The responses you've gotten so far are pretty bleak even if they are accurate. It's true that once you start mixing randomness, or get into algorithms the only thing statistical tests can really tell you is if it's broken.
Those tests can be used on raw sources to learn about the quality of those inputs. In this case applying those tests directly to the analogRead() on a specific source of hardware (your entire circuit and manufacturing process will effect this, and will even vary from board to board) can give you an estimate as to how much entropy you can expect from each call.
Understanding your where that entropy is coming from is significantly more important, gate voltage breakdown, fluctuations from the pins acting as antennas, in the current temperature and humidity is where analogRead() on a floating pin largely comes from. Other sources can be radioactive decay of particles, timing of events that are outside of the system (such as the time between a device being plugged in and the first time a person touches a key).

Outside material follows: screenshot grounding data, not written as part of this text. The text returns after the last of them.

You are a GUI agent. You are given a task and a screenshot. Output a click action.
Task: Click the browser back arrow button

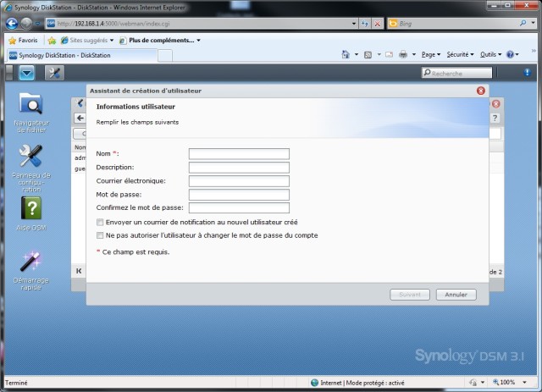point(12,23)
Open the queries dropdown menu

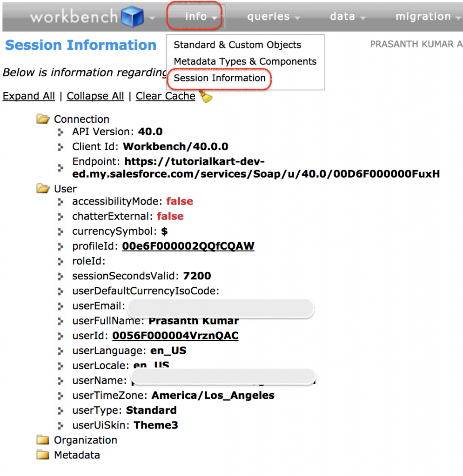point(269,16)
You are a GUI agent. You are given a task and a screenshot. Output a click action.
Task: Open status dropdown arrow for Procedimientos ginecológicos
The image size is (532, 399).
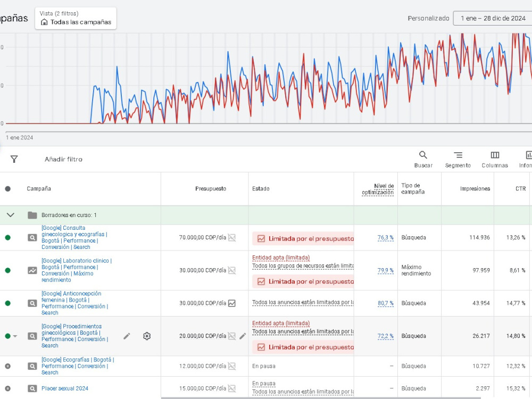(15, 336)
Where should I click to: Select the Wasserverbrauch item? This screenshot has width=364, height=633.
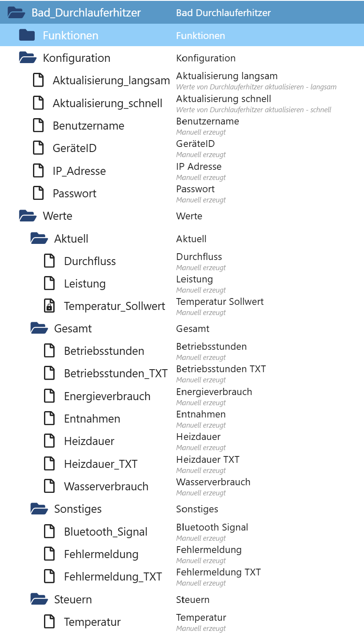click(x=106, y=486)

These all provide small amounts of entropy (except for radioactive decay, that's a really good one). The next step is mixing entropy. There is a lot of good math showing that with proper mixing, even adding known inputs from an attacker into an entropy pool doesn't decrease the entropy in the pool (it's no less random). If time isn't an issue you can add in a large number of readings from the same source, though sampling faster than the source changes won't get you anything.
That mixing allows you get to up to a minimum threshold of randomness (the seed) where you can use a cryptographically secure pseudorandom number generator (CSRNG). These also have proofs of a different type showing that input bits have an equal chance of modifying any bit of the output which can then be mixed back into the seed getting a very very large amount of effectively good randomness that can be used for keys and the like.

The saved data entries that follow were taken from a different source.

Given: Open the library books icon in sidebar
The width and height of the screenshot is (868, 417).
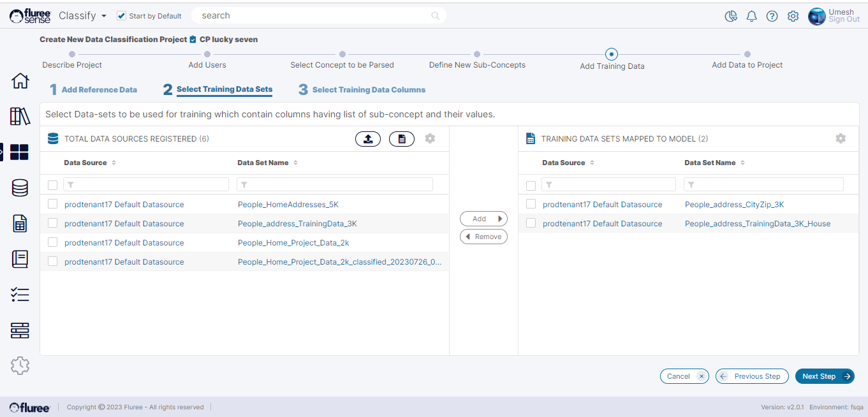Looking at the screenshot, I should pos(20,116).
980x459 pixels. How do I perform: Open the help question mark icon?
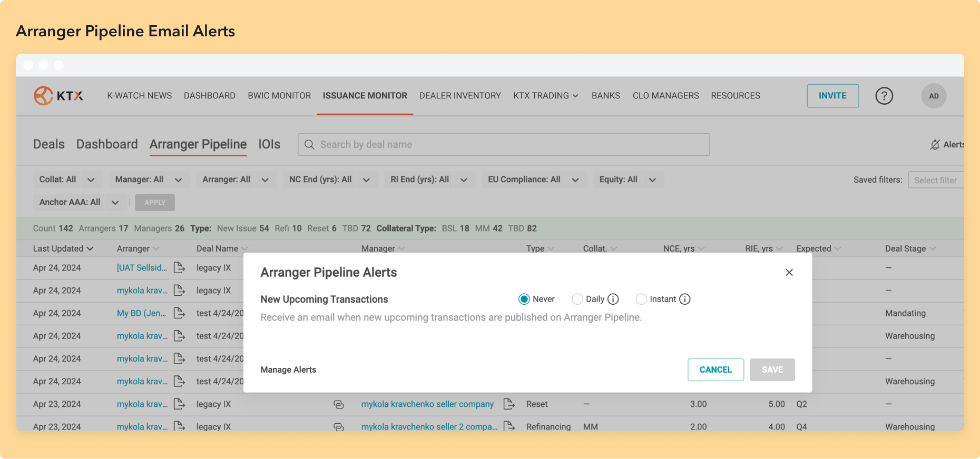tap(884, 96)

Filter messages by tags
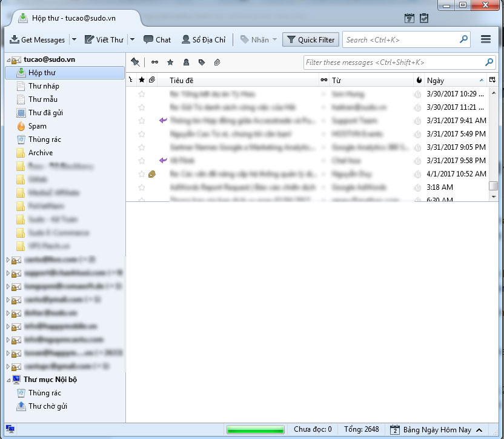click(x=201, y=62)
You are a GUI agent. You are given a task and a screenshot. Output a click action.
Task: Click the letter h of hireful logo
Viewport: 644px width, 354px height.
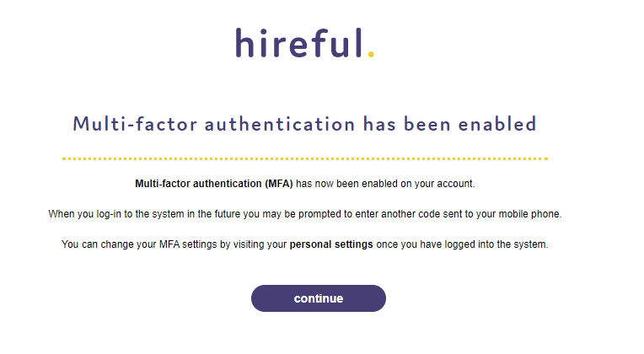pos(243,43)
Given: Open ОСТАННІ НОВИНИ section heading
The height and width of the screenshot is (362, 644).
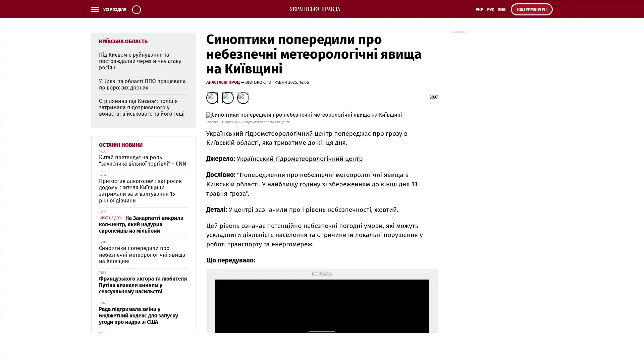Looking at the screenshot, I should (x=120, y=145).
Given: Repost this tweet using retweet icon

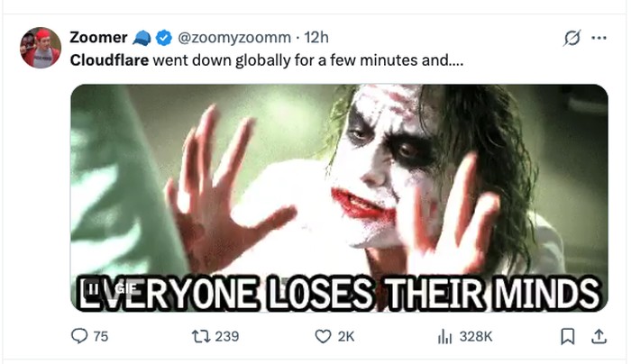Looking at the screenshot, I should click(200, 336).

The trick here is that you're effectively at war with attackers, the more of your entropy sources an attacker can predict or control, the weaker your overall input to the CSRNG is going to be. If they can get this down to a small possibility space they can predict the input to the CSRNG and in turn fully predict its output which will reveal your keys.

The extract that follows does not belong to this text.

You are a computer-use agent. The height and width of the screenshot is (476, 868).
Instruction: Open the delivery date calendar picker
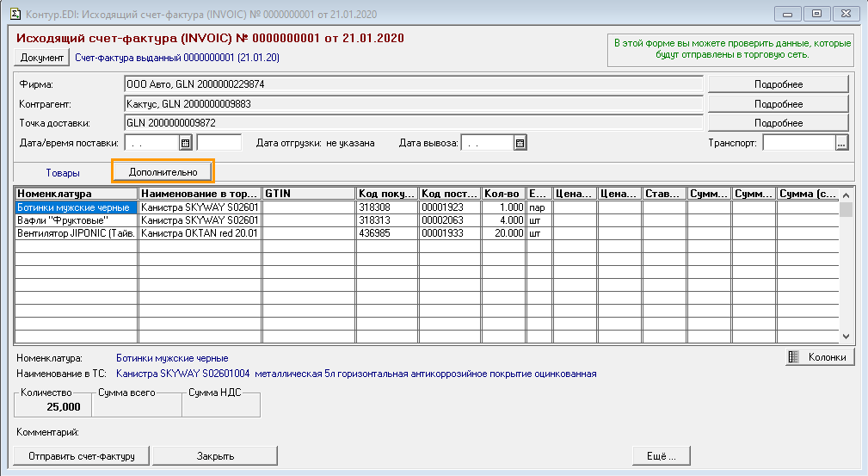pos(185,143)
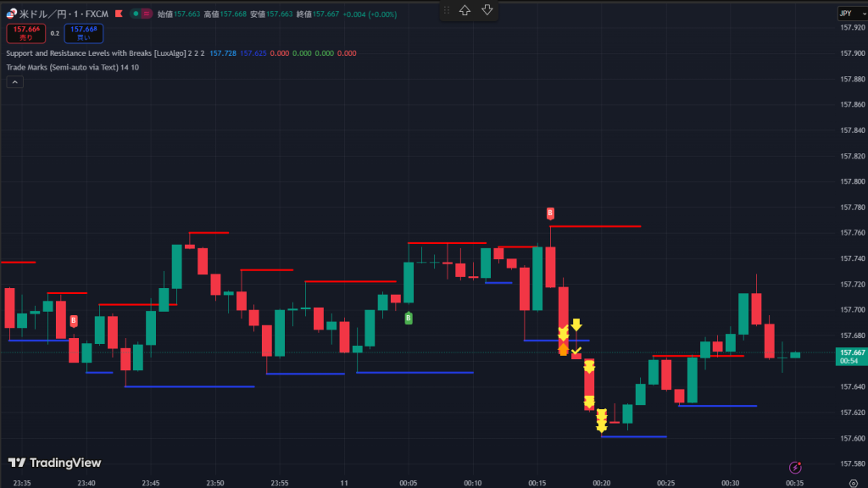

If an attacker has a way to measure timings on the device a large number of times they may be able to infer the internal state of the system and once again get your keys.
So it's not really about the quality of that final output that is the problem and that's largely what people doing these projects analyze with these tests.
One final bit I'd like to cover. These tests can provide you some information about the final quality of the output (mostly whether it's broken or not) but even for that they're usually used incorrectly. If the CSRNG is implemented correctly but say you always seed it with the value "0", it will pass the tests with flying colors.
For devices like these they should be fully reset, have a small amount of randomness output, fully reset, sampled again... thousands to millions of times. This will help you determine if the range of possible inputs to the system is inherently flawed and most projects I've seen (including this one) don't seem to do that.